* **Entries for locating words and elements**
···

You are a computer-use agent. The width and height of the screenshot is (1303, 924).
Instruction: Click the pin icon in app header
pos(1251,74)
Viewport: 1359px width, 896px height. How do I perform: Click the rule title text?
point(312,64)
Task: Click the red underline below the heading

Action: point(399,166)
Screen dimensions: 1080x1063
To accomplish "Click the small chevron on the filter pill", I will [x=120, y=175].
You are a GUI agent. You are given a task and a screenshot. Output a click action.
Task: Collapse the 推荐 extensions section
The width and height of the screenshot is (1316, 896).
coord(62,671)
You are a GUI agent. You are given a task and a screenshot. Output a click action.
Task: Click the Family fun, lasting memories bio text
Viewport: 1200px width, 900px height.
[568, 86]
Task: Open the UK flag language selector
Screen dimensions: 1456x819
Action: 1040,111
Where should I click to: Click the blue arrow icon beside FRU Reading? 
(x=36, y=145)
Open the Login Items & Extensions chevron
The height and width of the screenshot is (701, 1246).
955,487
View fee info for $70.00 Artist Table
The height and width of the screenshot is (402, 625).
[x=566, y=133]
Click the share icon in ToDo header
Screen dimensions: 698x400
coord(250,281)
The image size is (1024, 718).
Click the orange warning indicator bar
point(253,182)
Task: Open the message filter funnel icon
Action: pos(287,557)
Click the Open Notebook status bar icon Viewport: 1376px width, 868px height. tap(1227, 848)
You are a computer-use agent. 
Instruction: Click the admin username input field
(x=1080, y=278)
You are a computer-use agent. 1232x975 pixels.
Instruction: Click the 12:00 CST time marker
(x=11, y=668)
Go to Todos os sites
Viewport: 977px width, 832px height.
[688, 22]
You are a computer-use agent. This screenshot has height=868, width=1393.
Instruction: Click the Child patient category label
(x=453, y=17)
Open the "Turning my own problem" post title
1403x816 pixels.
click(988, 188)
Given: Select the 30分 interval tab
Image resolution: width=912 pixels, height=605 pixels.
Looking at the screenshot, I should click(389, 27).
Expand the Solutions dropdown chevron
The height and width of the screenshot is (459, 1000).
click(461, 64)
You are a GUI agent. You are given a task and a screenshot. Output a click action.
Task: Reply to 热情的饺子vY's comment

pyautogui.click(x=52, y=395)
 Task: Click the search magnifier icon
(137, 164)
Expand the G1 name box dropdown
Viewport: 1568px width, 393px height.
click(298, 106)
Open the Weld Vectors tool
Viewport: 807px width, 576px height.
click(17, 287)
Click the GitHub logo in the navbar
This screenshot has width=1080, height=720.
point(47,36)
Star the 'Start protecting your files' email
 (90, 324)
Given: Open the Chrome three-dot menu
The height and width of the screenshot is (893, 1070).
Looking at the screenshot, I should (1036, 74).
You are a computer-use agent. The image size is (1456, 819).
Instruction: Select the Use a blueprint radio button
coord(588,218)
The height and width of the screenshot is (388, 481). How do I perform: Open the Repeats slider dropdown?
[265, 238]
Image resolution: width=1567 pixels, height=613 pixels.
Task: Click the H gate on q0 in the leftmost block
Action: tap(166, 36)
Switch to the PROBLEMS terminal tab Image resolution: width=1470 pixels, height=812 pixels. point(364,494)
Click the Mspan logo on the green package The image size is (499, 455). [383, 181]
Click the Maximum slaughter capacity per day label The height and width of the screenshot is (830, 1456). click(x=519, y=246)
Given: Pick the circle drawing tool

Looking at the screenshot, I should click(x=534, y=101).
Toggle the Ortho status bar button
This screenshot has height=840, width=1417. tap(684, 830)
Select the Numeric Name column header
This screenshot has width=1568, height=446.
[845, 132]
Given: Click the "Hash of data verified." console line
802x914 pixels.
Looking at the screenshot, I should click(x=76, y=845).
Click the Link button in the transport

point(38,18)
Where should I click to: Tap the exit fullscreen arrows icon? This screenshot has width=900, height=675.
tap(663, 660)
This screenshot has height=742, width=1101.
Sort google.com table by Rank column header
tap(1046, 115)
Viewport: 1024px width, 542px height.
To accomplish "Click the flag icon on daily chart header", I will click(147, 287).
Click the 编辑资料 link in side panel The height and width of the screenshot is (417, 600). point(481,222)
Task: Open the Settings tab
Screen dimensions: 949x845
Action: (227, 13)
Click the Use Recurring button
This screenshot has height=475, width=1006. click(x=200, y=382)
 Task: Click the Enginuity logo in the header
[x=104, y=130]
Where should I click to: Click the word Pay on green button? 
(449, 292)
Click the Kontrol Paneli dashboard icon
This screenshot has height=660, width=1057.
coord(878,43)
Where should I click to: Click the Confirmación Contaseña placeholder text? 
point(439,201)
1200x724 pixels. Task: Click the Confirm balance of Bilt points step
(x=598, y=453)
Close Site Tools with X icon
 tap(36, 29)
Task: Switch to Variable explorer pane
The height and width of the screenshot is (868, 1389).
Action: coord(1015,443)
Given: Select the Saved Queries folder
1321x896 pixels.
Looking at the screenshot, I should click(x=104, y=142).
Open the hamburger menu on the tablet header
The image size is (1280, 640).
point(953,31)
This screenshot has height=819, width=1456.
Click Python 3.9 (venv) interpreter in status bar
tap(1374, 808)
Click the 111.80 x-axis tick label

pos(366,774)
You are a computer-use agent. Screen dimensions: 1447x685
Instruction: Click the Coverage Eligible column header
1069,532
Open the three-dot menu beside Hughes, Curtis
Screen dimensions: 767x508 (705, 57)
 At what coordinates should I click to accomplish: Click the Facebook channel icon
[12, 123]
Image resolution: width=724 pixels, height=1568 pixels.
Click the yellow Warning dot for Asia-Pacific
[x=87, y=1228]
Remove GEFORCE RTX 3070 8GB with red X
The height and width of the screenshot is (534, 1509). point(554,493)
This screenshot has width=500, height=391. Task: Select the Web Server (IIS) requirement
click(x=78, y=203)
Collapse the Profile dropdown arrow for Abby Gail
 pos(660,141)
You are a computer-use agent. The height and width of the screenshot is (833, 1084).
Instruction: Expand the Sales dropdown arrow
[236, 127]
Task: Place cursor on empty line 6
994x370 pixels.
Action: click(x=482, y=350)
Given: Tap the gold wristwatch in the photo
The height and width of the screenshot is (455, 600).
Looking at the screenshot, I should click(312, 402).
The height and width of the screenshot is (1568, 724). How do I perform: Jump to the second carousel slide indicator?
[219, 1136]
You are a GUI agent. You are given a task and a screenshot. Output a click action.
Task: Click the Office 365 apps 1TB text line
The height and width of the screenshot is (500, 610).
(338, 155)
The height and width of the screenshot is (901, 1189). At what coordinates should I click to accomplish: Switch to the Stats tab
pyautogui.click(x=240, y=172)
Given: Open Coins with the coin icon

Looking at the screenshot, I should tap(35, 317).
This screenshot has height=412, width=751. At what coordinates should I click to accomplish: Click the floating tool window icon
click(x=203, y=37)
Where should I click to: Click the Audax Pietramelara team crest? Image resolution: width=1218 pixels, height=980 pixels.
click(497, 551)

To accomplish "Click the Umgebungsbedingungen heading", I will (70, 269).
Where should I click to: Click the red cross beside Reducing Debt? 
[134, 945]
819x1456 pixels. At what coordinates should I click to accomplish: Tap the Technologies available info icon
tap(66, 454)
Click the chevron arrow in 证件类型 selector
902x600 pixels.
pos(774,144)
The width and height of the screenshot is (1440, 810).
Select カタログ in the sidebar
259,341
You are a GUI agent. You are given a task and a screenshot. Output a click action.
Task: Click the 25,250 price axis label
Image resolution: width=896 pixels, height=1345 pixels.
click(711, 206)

···

* **What to produce**
Lay out every line of the records above as a Markdown table with the columns Row and Line, numbering each row and leaving out blank lines.

* **Finished exercise**
| Row | Line |
|---|---|
| 1 | You are a computer-use agent. The width and height of the screenshot is (1303, 924). |
| 2 | Instruction: Click the pin icon in app header |
| 3 | pos(1251,74) |
| 4 | Viewport: 1359px width, 896px height. How do I perform: Click the rule title text? |
| 5 | point(312,64) |
| 6 | Task: Click the red underline below the heading |
| 7 | Action: point(399,166) |
| 8 | Screen dimensions: 1080x1063 |
| 9 | To accomplish "Click the small chevron on the filter pill", I will [x=120, y=175]. |
| 10 | You are a GUI agent. You are given a task and a screenshot. Output a click action. |
| 11 | Task: Collapse the 推荐 extensions section |
| 12 | The width and height of the screenshot is (1316, 896). |
| 13 | coord(62,671) |
| 14 | You are a GUI agent. You are given a task and a screenshot. Output a click action. |
| 15 | Task: Click the Family fun, lasting memories bio text |
| 16 | Viewport: 1200px width, 900px height. |
| 17 | [568, 86] |
| 18 | Task: Open the UK flag language selector |
| 19 | Screen dimensions: 1456x819 |
| 20 | Action: 1040,111 |
| 21 | Where should I click to: Click the blue arrow icon beside FRU Reading?  |
| 22 | (x=36, y=145) |
| 23 | Open the Login Items & Extensions chevron |
| 24 | The height and width of the screenshot is (701, 1246). |
| 25 | 955,487 |
| 26 | View fee info for $70.00 Artist Table |
| 27 | The height and width of the screenshot is (402, 625). |
| 28 | [x=566, y=133] |
| 29 | Click the share icon in ToDo header |
| 30 | Screen dimensions: 698x400 |
| 31 | coord(250,281) |
| 32 | The image size is (1024, 718). |
| 33 | Click the orange warning indicator bar |
| 34 | point(253,182) |
| 35 | Task: Open the message filter funnel icon |
| 36 | Action: pos(287,557) |
| 37 | Click the Open Notebook status bar icon Viewport: 1376px width, 868px height. tap(1227, 848) |
| 38 | You are a computer-use agent.  |
| 39 | Instruction: Click the admin username input field |
| 40 | (x=1080, y=278) |
| 41 | You are a computer-use agent. 1232x975 pixels. |
| 42 | Instruction: Click the 12:00 CST time marker |
| 43 | (x=11, y=668) |
| 44 | Go to Todos os sites |
| 45 | Viewport: 977px width, 832px height. |
| 46 | [688, 22] |
| 47 | You are a computer-use agent. This screenshot has height=868, width=1393. |
| 48 | Instruction: Click the Child patient category label |
| 49 | (x=453, y=17) |
| 50 | Open the "Turning my own problem" post title |
| 51 | 1403x816 pixels. |
| 52 | click(988, 188) |
| 53 | Given: Select the 30分 interval tab |
| 54 | Image resolution: width=912 pixels, height=605 pixels. |
| 55 | Looking at the screenshot, I should click(389, 27). |
| 56 | Expand the Solutions dropdown chevron |
| 57 | The height and width of the screenshot is (459, 1000). |
| 58 | click(461, 64) |
| 59 | You are a GUI agent. You are given a task and a screenshot. Output a click action. |
| 60 | Task: Reply to 热情的饺子vY's comment |
| 61 | pyautogui.click(x=52, y=395) |
| 62 |  Task: Click the search magnifier icon |
| 63 | (137, 164) |
| 64 | Expand the G1 name box dropdown |
| 65 | Viewport: 1568px width, 393px height. |
| 66 | click(298, 106) |
| 67 | Open the Weld Vectors tool |
| 68 | Viewport: 807px width, 576px height. |
| 69 | click(17, 287) |
| 70 | Click the GitHub logo in the navbar |
| 71 | This screenshot has width=1080, height=720. |
| 72 | point(47,36) |
| 73 | Star the 'Start protecting your files' email |
| 74 |  (90, 324) |
| 75 | Given: Open the Chrome three-dot menu |
| 76 | The height and width of the screenshot is (893, 1070). |
| 77 | Looking at the screenshot, I should (1036, 74). |
| 78 | You are a computer-use agent. The image size is (1456, 819). |
| 79 | Instruction: Select the Use a blueprint radio button |
| 80 | coord(588,218) |
| 81 | The height and width of the screenshot is (388, 481). How do I perform: Open the Repeats slider dropdown? |
| 82 | [265, 238] |
| 83 | Image resolution: width=1567 pixels, height=613 pixels. |
| 84 | Task: Click the H gate on q0 in the leftmost block |
| 85 | Action: tap(166, 36) |
| 86 | Switch to the PROBLEMS terminal tab Image resolution: width=1470 pixels, height=812 pixels. point(364,494) |
| 87 | Click the Mspan logo on the green package The image size is (499, 455). [383, 181] |
| 88 | Click the Maximum slaughter capacity per day label The height and width of the screenshot is (830, 1456). click(x=519, y=246) |
| 89 | Given: Pick the circle drawing tool |
| 90 | Looking at the screenshot, I should click(x=534, y=101). |
| 91 | Toggle the Ortho status bar button |
| 92 | This screenshot has height=840, width=1417. tap(684, 830) |
| 93 | Select the Numeric Name column header |
| 94 | This screenshot has width=1568, height=446. |
| 95 | [845, 132] |
| 96 | Given: Click the "Hash of data verified." console line |
| 97 | 802x914 pixels. |
| 98 | Looking at the screenshot, I should click(x=76, y=845). |
| 99 | Click the Link button in the transport |
| 100 | point(38,18) |
| 101 | Where should I click to: Tap the exit fullscreen arrows icon? This screenshot has width=900, height=675. |
| 102 | tap(663, 660) |
| 103 | This screenshot has height=742, width=1101. |
| 104 | Sort google.com table by Rank column header |
| 105 | tap(1046, 115) |
| 106 | Viewport: 1024px width, 542px height. |
| 107 | To accomplish "Click the flag icon on daily chart header", I will click(147, 287). |
| 108 | Click the 编辑资料 link in side panel The height and width of the screenshot is (417, 600). point(481,222) |
| 109 | Task: Open the Settings tab |
| 110 | Screen dimensions: 949x845 |
| 111 | Action: (227, 13) |
| 112 | Click the Use Recurring button |
| 113 | This screenshot has height=475, width=1006. click(x=200, y=382) |
| 114 |  Task: Click the Enginuity logo in the header |
| 115 | [x=104, y=130] |
| 116 | Where should I click to: Click the word Pay on green button?  |
| 117 | (449, 292) |
| 118 | Click the Kontrol Paneli dashboard icon |
| 119 | This screenshot has height=660, width=1057. |
| 120 | coord(878,43) |
| 121 | Where should I click to: Click the Confirmación Contaseña placeholder text?  |
| 122 | point(439,201) |
| 123 | 1200x724 pixels. Task: Click the Confirm balance of Bilt points step |
| 124 | (x=598, y=453) |
| 125 | Close Site Tools with X icon |
| 126 |  tap(36, 29) |
| 127 | Task: Switch to Variable explorer pane |
| 128 | The height and width of the screenshot is (868, 1389). |
| 129 | Action: coord(1015,443) |
| 130 | Given: Select the Saved Queries folder |
| 131 | 1321x896 pixels. |
| 132 | Looking at the screenshot, I should click(x=104, y=142). |
| 133 | Open the hamburger menu on the tablet header |
| 134 | The image size is (1280, 640). |
| 135 | point(953,31) |
| 136 | This screenshot has height=819, width=1456. |
| 137 | Click Python 3.9 (venv) interpreter in status bar |
| 138 | tap(1374, 808) |
| 139 | Click the 111.80 x-axis tick label |
| 140 | pos(366,774) |
| 141 | You are a computer-use agent. Screen dimensions: 1447x685 |
| 142 | Instruction: Click the Coverage Eligible column header |
| 143 | 1069,532 |
| 144 | Open the three-dot menu beside Hughes, Curtis |
| 145 | Screen dimensions: 767x508 (705, 57) |
| 146 |  At what coordinates should I click to accomplish: Click the Facebook channel icon |
| 147 | [12, 123] |
| 148 | Image resolution: width=724 pixels, height=1568 pixels. |
| 149 | Click the yellow Warning dot for Asia-Pacific |
| 150 | [x=87, y=1228] |
| 151 | Remove GEFORCE RTX 3070 8GB with red X |
| 152 | The height and width of the screenshot is (534, 1509). point(554,493) |
| 153 | This screenshot has width=500, height=391. Task: Select the Web Server (IIS) requirement |
| 154 | click(x=78, y=203) |
| 155 | Collapse the Profile dropdown arrow for Abby Gail |
| 156 |  pos(660,141) |
| 157 | You are a computer-use agent. The height and width of the screenshot is (833, 1084). |
| 158 | Instruction: Expand the Sales dropdown arrow |
| 159 | [236, 127] |
| 160 | Task: Place cursor on empty line 6 |
| 161 | 994x370 pixels. |
| 162 | Action: click(x=482, y=350) |
| 163 | Given: Tap the gold wristwatch in the photo |
| 164 | The height and width of the screenshot is (455, 600). |
| 165 | Looking at the screenshot, I should click(312, 402). |
| 166 | The height and width of the screenshot is (1568, 724). How do I perform: Jump to the second carousel slide indicator? |
| 167 | [219, 1136] |
| 168 | You are a GUI agent. You are given a task and a screenshot. Output a click action. |
| 169 | Task: Click the Office 365 apps 1TB text line |
| 170 | The height and width of the screenshot is (500, 610). |
| 171 | (338, 155) |
| 172 | The height and width of the screenshot is (901, 1189). At what coordinates should I click to accomplish: Switch to the Stats tab |
| 173 | pyautogui.click(x=240, y=172) |
| 174 | Given: Open Coins with the coin icon |
| 175 | Looking at the screenshot, I should tap(35, 317). |
| 176 | This screenshot has height=412, width=751. At what coordinates should I click to accomplish: Click the floating tool window icon |
| 177 | click(x=203, y=37) |
| 178 | Where should I click to: Click the Audax Pietramelara team crest? Image resolution: width=1218 pixels, height=980 pixels. |
| 179 | click(497, 551) |
| 180 | To accomplish "Click the Umgebungsbedingungen heading", I will (70, 269). |
| 181 | Where should I click to: Click the red cross beside Reducing Debt?  |
| 182 | [134, 945] |
| 183 | 819x1456 pixels. At what coordinates should I click to accomplish: Tap the Technologies available info icon |
| 184 | tap(66, 454) |
| 185 | Click the chevron arrow in 证件类型 selector |
| 186 | 902x600 pixels. |
| 187 | pos(774,144) |
| 188 | The width and height of the screenshot is (1440, 810). |
| 189 | Select カタログ in the sidebar |
| 190 | 259,341 |
| 191 | You are a GUI agent. You are given a task and a screenshot. Output a click action. |
| 192 | Task: Click the 25,250 price axis label |
| 193 | Image resolution: width=896 pixels, height=1345 pixels. |
| 194 | click(711, 206) |